Testifying at the trial Ellison explained the reason for the spread between $400,000 and $500,000 in his estimate. A liquidator, he stated, would have paid $400,000 for the equipment on the loading dock. But one who could use from thirty to forty per cent of the equipment, and would then liquidate the rest might pay $500,000. Ellison first testified that this appraisal was not intended to represent fair market value of the assets delivered to the loading dock. It was, he said, "* * * liquid value, lump sum, or lot sale value," for which, in his opinion, the whole group of assets could have been sold to one person, such as a speculator or liquidator, for resale.
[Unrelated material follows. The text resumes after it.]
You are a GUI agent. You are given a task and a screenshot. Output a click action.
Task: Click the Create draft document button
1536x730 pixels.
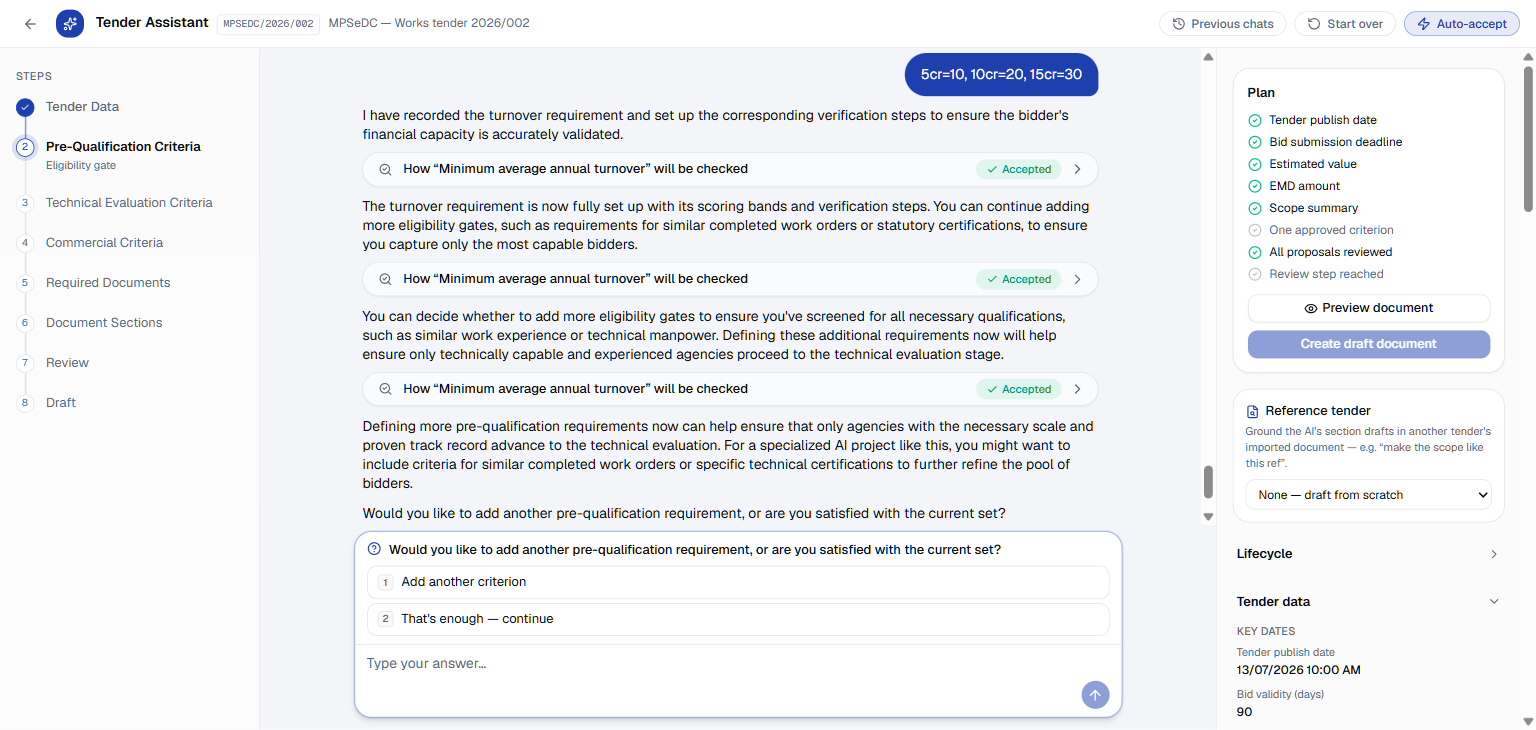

Later, Ellison testified in effect that his January 15 range of figures represented fair market value of the equipment on the loading dock.7 Still later, Ellison testified that what he was asked to determine, prior to his first appraisal, was "fair wholesale value." By this he meant what he, as a liquidator, or "machinery people," might be asked to submit as a bid for the whole lot on the loading dock on June 1, 1962.
Upon receiving Ellison's January 15 estimate of value, Manufacturing requested him to immediately furnish a figure which would represent "a very fair price for the equipment in place to Raytheon." Ellison was requested to be conservative in arriving at this figure. He was given to understand by Manufacturing that his new figure was to be the basis of an offer to Raytheon.
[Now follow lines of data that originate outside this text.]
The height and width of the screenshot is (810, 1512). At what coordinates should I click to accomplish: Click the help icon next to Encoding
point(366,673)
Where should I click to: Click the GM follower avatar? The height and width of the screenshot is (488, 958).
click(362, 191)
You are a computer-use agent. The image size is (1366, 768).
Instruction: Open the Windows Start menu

Following these instructions Ellison, on January 16, 1962, which was one day after his original appraisal, furnished a written statement containing his new estimate of the value of the "B" list items. In this statement, Ellison divided the items into two groups, one less marketable than the other. For both groups together, which comprised the same assets which Ellison had valued at from $400,000 to $500,000 on the previous day, he now placed a valuation of $638,960. Broken down between the two groups, Ellison placed a value of $547,760 on the first group and $91,200 on the group of less marketable items.8 Ellison testified that this appraisal "was substantially influenced on the downward side" by Manufacturing's caution to be conservative.
As before stated, the $547,760 figure, and the items which it covered, provided the basis for the first offer by Manufacturing to Semiconductor, which was immediately accepted. Also, as indicated above, this offer was later withdrawn because it was found to contain some unavailable items and a new offer, in the amount of $531,584, taking into account Ellison's estimate of the omitted items, was made by Manufacturing and immediately accepted by Semiconductor.9
Ellison's January 15th appraisal of these same items, to adopt a calculation in Raytheon's brief which seems to be fair, was a minimum of $298,674 (value on the loading dock to a liquidator) and a maximum of $396,142 (value on the loading dock to a purchaser who would use thirty to forty per cent of the equipment and liquidate the rest). Manufacturing's offer to Semiconductor was thus about thirty-four per cent higher than the maximum figure Ellison had estimated this equipment would be worth on the loading dock where, under the offer, Manufacturing would take delivery.
Ellison testified that a "disruption value" to Raytheon on the equipment covered by the offer would be $1,750,000, and indicated that he so advised Manufacturing at the time his appraisals were being formulated. By "disruption value" was meant the value to Raytheon in not having those assets taken away, thereby requiring Raytheon to go out and replace the equipment. Ellison characterized his $1,750,000 "disruption value" as "up in the atmosphere" and probably twenty-five per cent more than Manufacturing's acquisition cost.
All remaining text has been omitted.